A new respect sobered his gaze and he said simply, “The rain is the problem, but we must try. Time negotiated is time for a rest—and for us to be together here which, may saints preserve me, I actually considered in my answer to the French when such personal concerns should play no part at all.”

Touched, she lay the lute on the table before her and folded her hands in her lap to listen further.

“Jeannette, I have only thrashed your comrade in arms Callender with my tongue and not the whip he deserves. Now that you are here and safe with me, I find it nearly impossible to punish the man, and besides, he had best go back with you in one piece when I deem it safe to send you home.”

“And when will that be?”

“As soon as the rain slackens and the pope’s cardinals head back to the French at Blois. One day or two.”

“Oh.”

Their eyes held. She knew her grief that all this peaceful calm must be shattered by the outside reality of war and danger and lives lost was plainly written on her face.

“Jeannette, Callender claims much of the blame for your coming here. The man has simply fallen all over himself trying to excuse you. It seems—hell, love, it seems you have won him over as you have others and under the most dire of circumstances.”

She felt her hackles rise at what would surely be his old scolding, argumentative tone about other men. “Saints, our Grace, I cannot help what any of your little spies report to you!”

He seized her arm. “Sit, love, sit. I do not criticize. Quite the contrary, though you usually manage to madden me beyond control one way or the other. I understand the poor rogue’s desire to protect you—his begrudging admiration. You may drive me to distraction, but I can hardly resent a man who falls for your charms—not that he is getting the same return from those charms as I, of course. And now, before those violet eyes pierce me like a lance, I have something else for you.”

From a little leather pouch dangling at his belt, he drew out a huge strand of pearls as large as spring cherries. Her eyes grew enormous at the bounty dripping from his fingers. “Oh, so lovely. And this gown, too.
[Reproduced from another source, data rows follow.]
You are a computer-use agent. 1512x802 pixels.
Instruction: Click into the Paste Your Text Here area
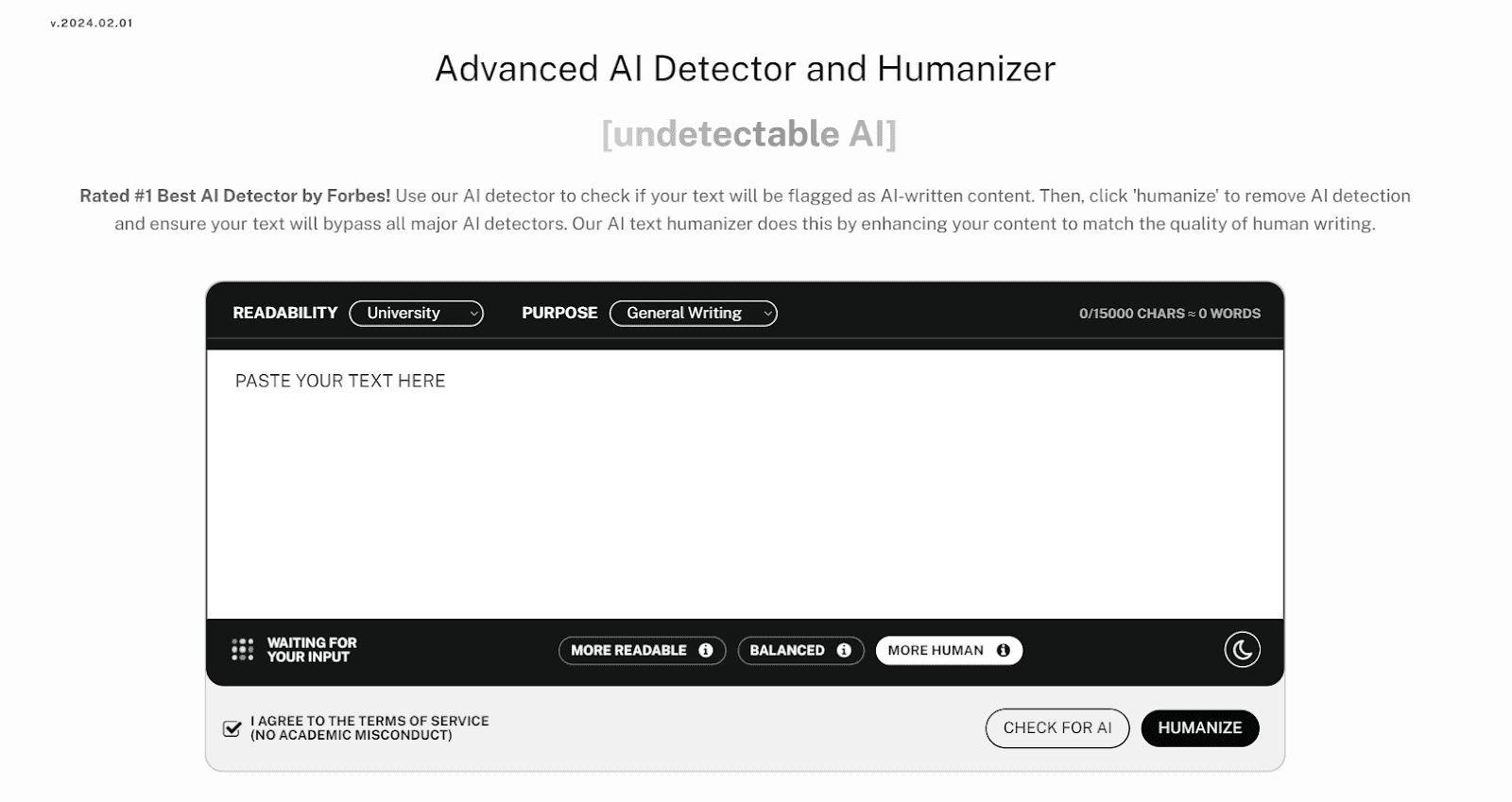[744, 484]
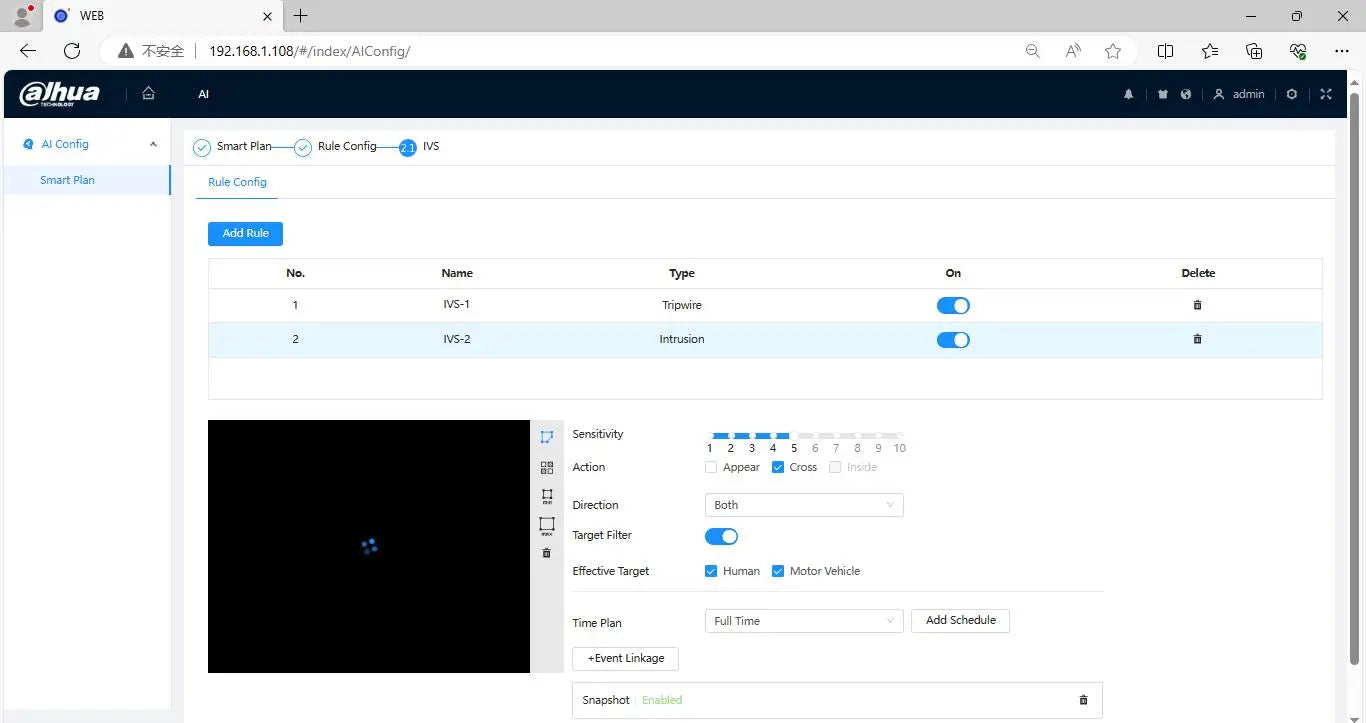Image resolution: width=1366 pixels, height=723 pixels.
Task: Click the Add Rule button
Action: (245, 233)
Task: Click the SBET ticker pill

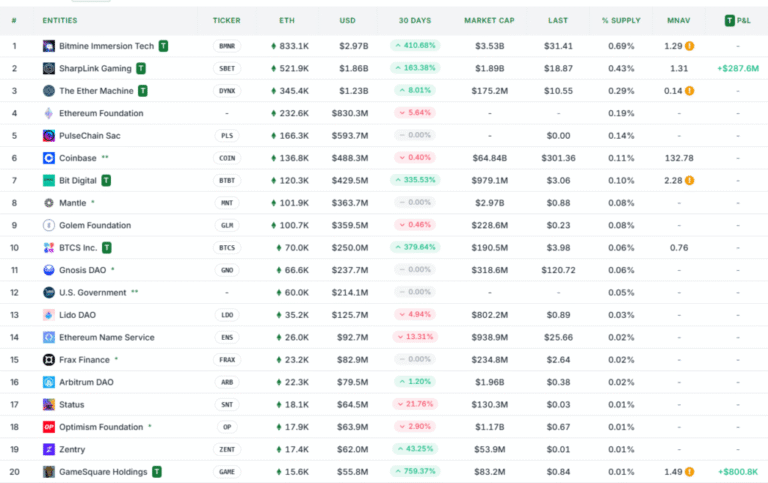Action: pos(227,69)
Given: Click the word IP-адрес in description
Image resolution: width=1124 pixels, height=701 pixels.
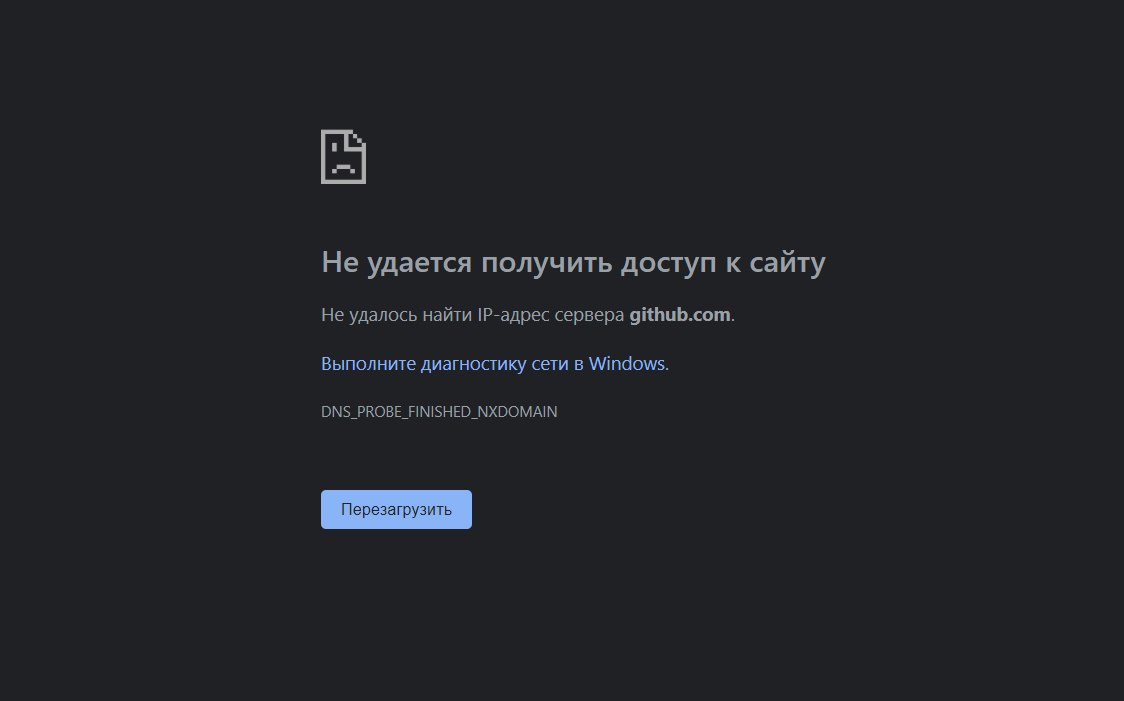Looking at the screenshot, I should [x=514, y=315].
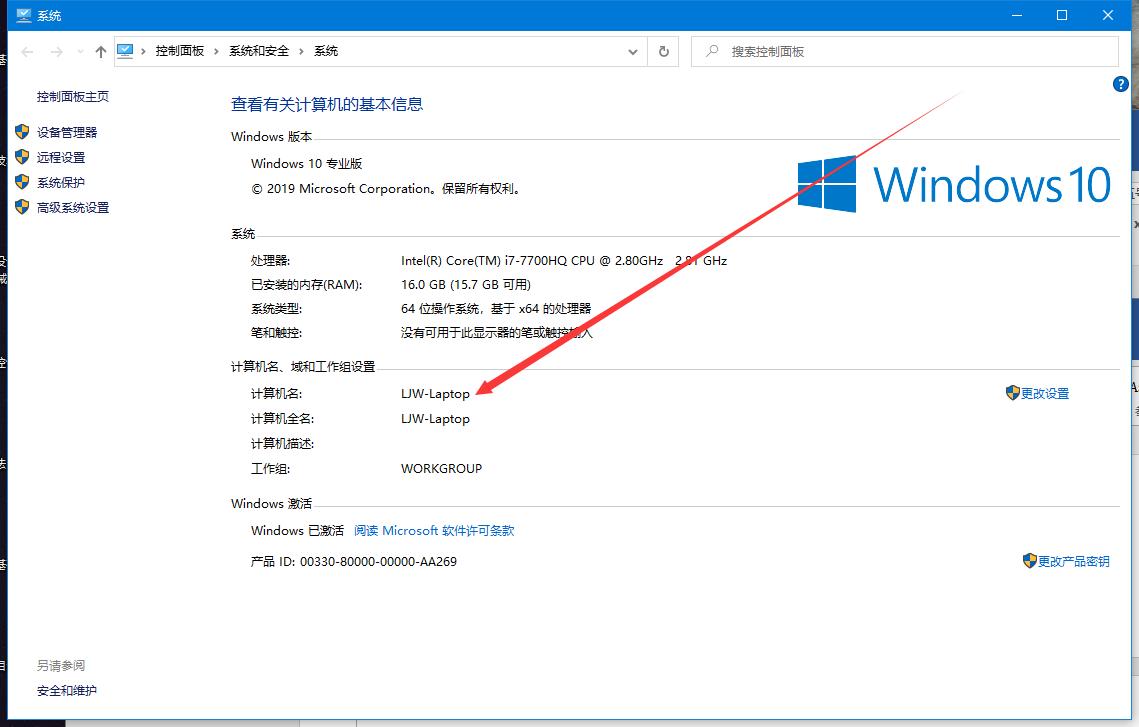Click the shield icon next to 更改设置
The image size is (1139, 727).
point(1011,393)
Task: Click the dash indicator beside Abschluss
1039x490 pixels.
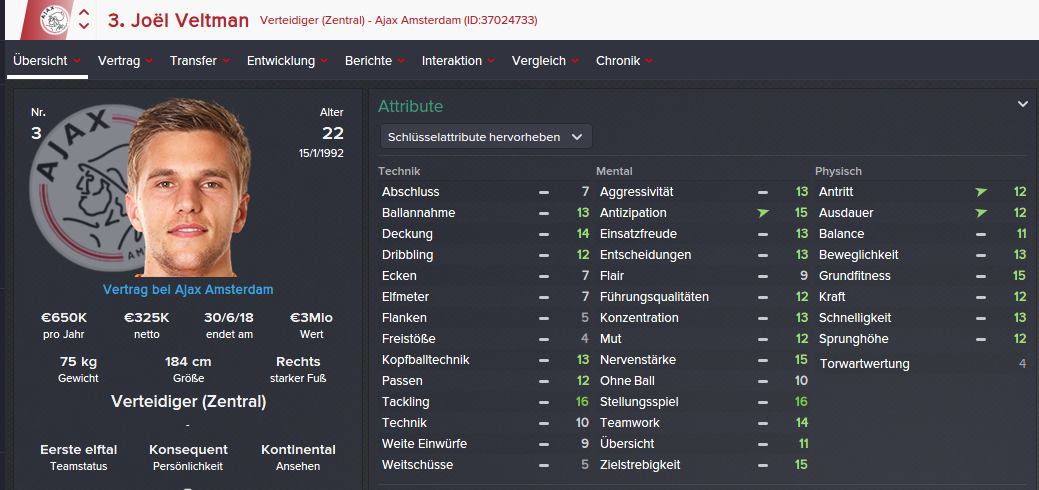Action: click(544, 192)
I meant to thank you.”

In a single strand, the necklace fell over her breasts nearly to her waist, and wrapped around her head to hold her tresses back it would surely go four widths. Her eyes glowed with pleasure as he rose and let the stiff parchment map roll itself back into a tight coil on the tabletop.

“I was going to have you show me,” he said low, “the little bridge you and Callender finally got over the Loire on. I was hoping a messenger could go that way to locate my brother’s forces, but I am afraid it will have to wait.”

“It will?”

“It will.” He reached for her waist and pulled her to him. Mesmerized by the clear aquamarine eyes, she moved forward as one who walks through a heavy-footed dream.

“I want to—I must see those white pearls against your bare, silken skin,” he whispered. Their lips joined breathlessly as time stood still in their precious haven sealed by the driving storm.

O
n their third day together, the rain stopped, and the picturesque little village of Monbarzon came alive with myriad noisy preparations for an army on the move. The prince’s love-making before dawn was possessively rough as if he could no longer bear to be tender or unhurried. Word had come from the Captal de Buch’s spies that the French army was crossing the Loire at many points nearby and haste meant survival. After much equivocation in the pope’s negotiations, the Black Prince, flower of all English chivalry, had thrown the harsh terms of surrender back in the French king’s face, and everyone knew it. Joan, Stephen Callender, and three armed guards dressed as merchants were to set out to Normandy by a circuitous northwest route; the prince at the head of his greatly outnumbered battalions was to retreat south toward Aquitaine hoping to reach safety before the huge enemy army forced them to turn and fight.